== THE INPUT ==

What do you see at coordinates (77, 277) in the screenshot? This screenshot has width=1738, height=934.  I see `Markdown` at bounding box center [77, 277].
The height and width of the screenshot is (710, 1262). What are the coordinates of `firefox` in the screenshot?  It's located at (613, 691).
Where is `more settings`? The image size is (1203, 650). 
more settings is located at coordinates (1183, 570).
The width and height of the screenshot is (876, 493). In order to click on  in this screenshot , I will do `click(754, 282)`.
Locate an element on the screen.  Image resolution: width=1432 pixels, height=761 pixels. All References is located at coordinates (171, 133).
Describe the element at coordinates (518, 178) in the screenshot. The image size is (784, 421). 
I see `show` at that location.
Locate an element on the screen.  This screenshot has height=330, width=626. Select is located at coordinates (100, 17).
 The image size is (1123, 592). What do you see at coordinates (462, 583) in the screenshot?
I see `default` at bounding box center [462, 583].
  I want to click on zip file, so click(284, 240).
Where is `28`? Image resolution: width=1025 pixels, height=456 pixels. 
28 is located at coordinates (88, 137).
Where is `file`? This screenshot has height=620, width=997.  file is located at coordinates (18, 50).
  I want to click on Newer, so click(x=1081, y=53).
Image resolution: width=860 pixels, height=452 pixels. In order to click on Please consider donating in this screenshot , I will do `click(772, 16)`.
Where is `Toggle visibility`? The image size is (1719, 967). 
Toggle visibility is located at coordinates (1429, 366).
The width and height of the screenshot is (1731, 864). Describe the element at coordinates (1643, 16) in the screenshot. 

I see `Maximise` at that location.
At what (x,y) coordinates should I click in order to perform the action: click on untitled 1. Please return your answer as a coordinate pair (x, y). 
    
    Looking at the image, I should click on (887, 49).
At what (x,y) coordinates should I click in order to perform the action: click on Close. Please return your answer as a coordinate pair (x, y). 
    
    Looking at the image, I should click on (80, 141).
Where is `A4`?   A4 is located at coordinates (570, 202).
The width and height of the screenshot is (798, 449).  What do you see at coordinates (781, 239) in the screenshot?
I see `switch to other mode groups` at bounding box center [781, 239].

===

REQUIRED TASK: Rewrite the data above as a JSON array of strings, one string per line, skipping any blank lines.

FULL ANSWER:
[
  "What do you see at coordinates (77, 277) in the screenshot? This screenshot has width=1738, height=934.  I see `Markdown` at bounding box center [77, 277].",
  "The height and width of the screenshot is (710, 1262). What are the coordinates of `firefox` in the screenshot?  It's located at (613, 691).",
  "Where is `more settings`? The image size is (1203, 650). ",
  "more settings is located at coordinates (1183, 570).",
  "The width and height of the screenshot is (876, 493). In order to click on  in this screenshot , I will do `click(754, 282)`.",
  "Locate an element on the screen.  Image resolution: width=1432 pixels, height=761 pixels. All References is located at coordinates (171, 133).",
  "Describe the element at coordinates (518, 178) in the screenshot. The image size is (784, 421). ",
  "I see `show` at that location.",
  "Locate an element on the screen.  This screenshot has height=330, width=626. Select is located at coordinates (100, 17).",
  " The image size is (1123, 592). What do you see at coordinates (462, 583) in the screenshot?",
  "I see `default` at bounding box center [462, 583].",
  "  I want to click on zip file, so click(284, 240).",
  "Where is `28`? Image resolution: width=1025 pixels, height=456 pixels. ",
  "28 is located at coordinates (88, 137).",
  "Where is `file`? This screenshot has height=620, width=997.  file is located at coordinates (18, 50).",
  "  I want to click on Newer, so click(x=1081, y=53).",
  "Image resolution: width=860 pixels, height=452 pixels. In order to click on Please consider donating in this screenshot , I will do `click(772, 16)`.",
  "Where is `Toggle visibility`? The image size is (1719, 967). ",
  "Toggle visibility is located at coordinates (1429, 366).",
  "The width and height of the screenshot is (1731, 864). Describe the element at coordinates (1643, 16) in the screenshot. ",
  "I see `Maximise` at that location.",
  "At what (x,y) coordinates should I click in order to perform the action: click on untitled 1. Please return your answer as a coordinate pair (x, y). ",
  "    Looking at the image, I should click on (887, 49).",
  "At what (x,y) coordinates should I click in order to perform the action: click on Close. Please return your answer as a coordinate pair (x, y). ",
  "    Looking at the image, I should click on (80, 141).",
  "Where is `A4`?   A4 is located at coordinates (570, 202).",
  "The width and height of the screenshot is (798, 449).  What do you see at coordinates (781, 239) in the screenshot?",
  "I see `switch to other mode groups` at bounding box center [781, 239]."
]